Строго говоря, судьба гораздо милостивее к Кристине, чем та думает: она вытесняет одно горе другим, — так же, как клин в твердой колоде вышибается другим клином. Иначе как бы перенесла Кристина одно горе, не будь другого? И другое — не будь третьего? Так и идет по порядку, как оно заведено у волчиндольцев: сначала горе, потом страх, а под конец — гнев!

И Кристина, исполненная гнева, с началом апреля перестает даже размышлять. За семь недель упорного единоборства с разными мыслями они так ей опротивели, что всем нутром своим она чувствует: задохнется от мыслей, если не призовет на помощь хоть малое действие! На кровать она и смотреть-то больше не может, ей ненавистно все, что напоминает о лежании. И она велела Магдаленке снести охапки срезанных лоз с верхушки Волчьих Кутов в сад. Отдав такое распоряжение, Кристина пожелала остаться в одиночестве. А оставшись одна, в отчаянии вцепилась зубами в собственное бессилие, так стиснула зубы, что они скрипнули, и встала. Полуденное солнышко бросило оконный переплет на пол у самой кровати. На этот солнечный коврик поставила Кристина свои бедные ноги — и сразу упала на колени, даже не успела как следует опереться на них. Нет, ноги не болят — они просто трусят… Но в Кристине столько упорства — ее не сломить. Со злыми слезами на глазах она поползла на четвереньках, как зверь, изголодавшийся и готовый на все, выходящий из зимней берлоги: загрызет! Именно эта злость и распрямила ей спину. Кристина выпрямилась, на коленях потащилась через комнату, словно кающаяся грешница.

Такой ее застал Урбан.

Кристина, на коленях посреди комнаты, прилипла к нему взглядом, полным глубочайшего изумления. По телу ее разлилось тепло.
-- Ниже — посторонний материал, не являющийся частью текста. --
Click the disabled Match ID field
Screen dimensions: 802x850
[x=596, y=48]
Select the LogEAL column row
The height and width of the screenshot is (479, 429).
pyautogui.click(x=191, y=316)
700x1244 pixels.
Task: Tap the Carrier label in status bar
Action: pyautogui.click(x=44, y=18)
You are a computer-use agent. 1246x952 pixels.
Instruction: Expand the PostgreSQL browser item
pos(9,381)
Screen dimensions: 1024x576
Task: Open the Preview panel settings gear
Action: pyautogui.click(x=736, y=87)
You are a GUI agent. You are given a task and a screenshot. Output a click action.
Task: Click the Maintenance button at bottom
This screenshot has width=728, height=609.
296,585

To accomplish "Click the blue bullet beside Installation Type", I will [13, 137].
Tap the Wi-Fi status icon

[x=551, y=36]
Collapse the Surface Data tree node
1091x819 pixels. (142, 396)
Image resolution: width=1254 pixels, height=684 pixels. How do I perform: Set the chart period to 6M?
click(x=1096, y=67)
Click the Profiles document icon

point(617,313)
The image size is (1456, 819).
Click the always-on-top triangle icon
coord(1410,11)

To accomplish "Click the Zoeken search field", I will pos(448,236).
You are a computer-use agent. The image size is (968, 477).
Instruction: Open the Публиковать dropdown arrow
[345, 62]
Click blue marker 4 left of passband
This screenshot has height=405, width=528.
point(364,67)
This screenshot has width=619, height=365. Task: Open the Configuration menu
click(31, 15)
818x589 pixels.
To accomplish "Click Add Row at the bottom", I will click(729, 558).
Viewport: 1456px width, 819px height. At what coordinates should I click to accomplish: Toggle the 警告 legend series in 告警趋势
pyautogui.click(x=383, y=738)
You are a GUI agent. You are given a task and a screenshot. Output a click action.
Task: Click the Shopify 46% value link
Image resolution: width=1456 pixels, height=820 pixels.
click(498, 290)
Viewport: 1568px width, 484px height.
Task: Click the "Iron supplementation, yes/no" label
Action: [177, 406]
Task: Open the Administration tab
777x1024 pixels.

Увидела: левая рука мужа, залитая в гипс, покоится на черной перевязи, петлей накинутой на шею, а левый рукав шинели болтается пустой. Одну лишь правую руку простер он к ней. И улыбнулся… Той самой мужской улыбкой, которой когда-то взял в плен ее сердце. Как всегда, Кристину захлестнул прилив женской радости, и она… встала. Он шаг, она — два, как всегда при встречах… И разлученные супруги, пусть тяжко искалеченные, соединились. Двуединые, стояли они некоторое время, впившись губами в губы, закрыв глаза, чтоб лучше видеть. Лишь когда схлынула волна опьянения, когда они в силах были пошевелить губами и произнести какие-то слова, — губы женщины зачерпнули со дна души скорбную весть:

— Померли, Урбан, наши маленькие…

Тогда супруги разъединились. Лицо жены исказилось от душевной боли; лицо мужа, бледное, исхудалое, стало пепельно-серой маской. И тут вдруг, будто мгновенно утратив здравый рассудок, жена широко раскрыла глаза. Она не понимает, как это могло случиться… Сама себе не верит… И, только сообразив, что уже не держится за мужнино плечо, громко вскрикнула:

— Урбан, да ведь я стою!

Кристина взмахнула руками, словно приготовилась идти по канату над бездной, — она была уверена, что упадет, если не балансировать. Но нет, ничего… пошла!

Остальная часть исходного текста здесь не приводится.